Trends & Tribulations: An Experiment in Text-Mining Jane Austen

Jane Austen

This project applies tools from the digital text-mining platform Voyant to four Jane Austen novels, and critiques the effectiveness, accessibility, and scholarly potential of these applications. In doing so, I experiment with what N. Katherine Hayles called the “porous boundaries” of human interpretation and machine pattern recognition (73) by analyzing patterns of romance in the novels. Nineteenth-century texts are often available for free download and are rich resources for experimenting with text mining tools. Furthermore, Jane Austen’s status as a canonical literary giant means that she is a useful resource upon which to experiment with new methodologies. This mode of analysis invites further questions: do these visualization contribute anything to Austen scholarship and, if so, could this research be used for pedagogical purposes? Is this experiment an example of an Austen scholar becoming more “digitally literate,” or does it detract from traditional methods of close reading and analysis?

Methods

Voyant, an open-access program directed by Stéfan Sinclair and Geoffrey Rockwell, comprises of several text mining and visualization tools. When conceptualizing this experiment, I built on two previous projects: one in which I used text-mining tools to look at nineteenth-century vampire novels, and another discussion of text-mining tools in application to the recurring appearances of minor characters in Charles Dickens’s David Copperfield. Though these results were experimental and not conclusive, I argued that the tools offered a useful way of manipulating the text and of visualizing research questions. Here, I apply this method to Austen novels Pride and Prejudice, Sense and Sensibility, Northanger Abbey, and Mansfield Park by producing term frequency charts which represent the romantic heroes and rivals of each novel. Austen’s romances rely on the protagonist rejecting the “wrong” suitor in favour of the “right” man: for example, in Pride and Prejudice and Sense and Sensibility, the heroine can only recognize the worthiness of her future husband when he has demonstrated the immoral nature of his rival. In Northanger Abbey and Mansfield Park, the wrong suitor is never a real contender for the heroine’s hand, though he must be revealed to be inferior in order for the heroine to go on to marry the hero. I predicted that there would be similar patterns in each of these two pairs of novels based on their similar plot lines, and that the hero would be more dominant than his rival in each graph.

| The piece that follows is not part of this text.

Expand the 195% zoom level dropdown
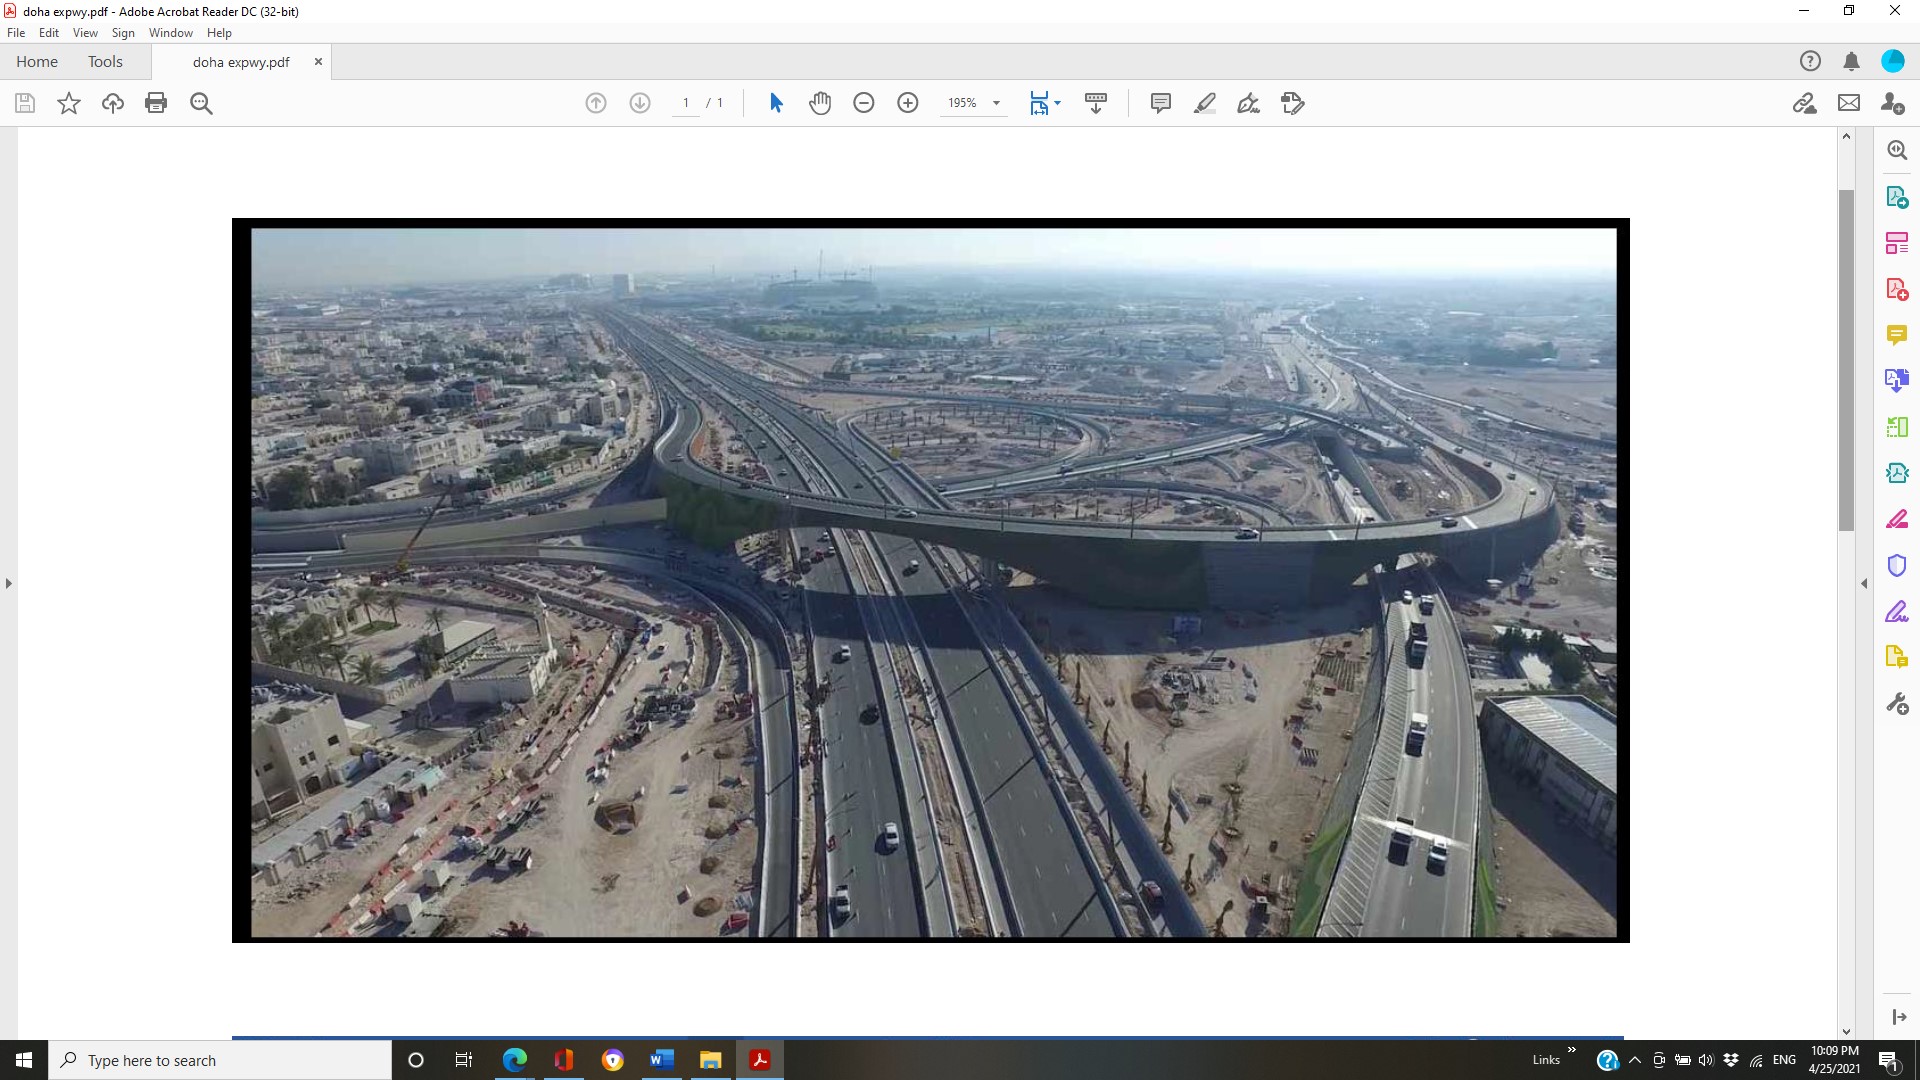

In order to graph the romantic rivalries, I used the Terms tool on Voyant to look at the frequencies of each male competitor’s name, using the assumption that a high frequency of the character’s name signifies his importance to the protagonist or the text. Using term frequencies to track plot development in Austen is challenging, however, because it requires a close knowledge of the names that the author uses to refer to each character. The suitor’s name might appear not even when he is absent if the characters are talking about him. Consider, for example, how Mrs. Bennet talks about Mr. Bingley’s arrival in Meryton before he even physically appears. When using these tools, then, a mention of the suitor’s name - through gossip, for instance - has equal weight in the graph as do his actual actions. Thus, this method requires thinking about each mention of the character as a sign of his importance to the text. Furthermore, the algorithms to measure these text frequencies require pre-existing knowledge of the text’s semantics. For example, in Pride and Prejudice, Darcy is usually referred to as “Mr. Darcy,” as opposed to his first name. Also his sister is called “Miss Darcy” in the novel, and simply searching for their last name would skew the results. Likewise, in Mansfield Park, Fanny’s main love interest, Edmund Bertram, is her cousin, and thus is usually called by his first name, while his brother Tom is more commonly called “Mr. Bertram: searching for the term frequency of “Mr. Bertram” would thus not represent Edmund at all.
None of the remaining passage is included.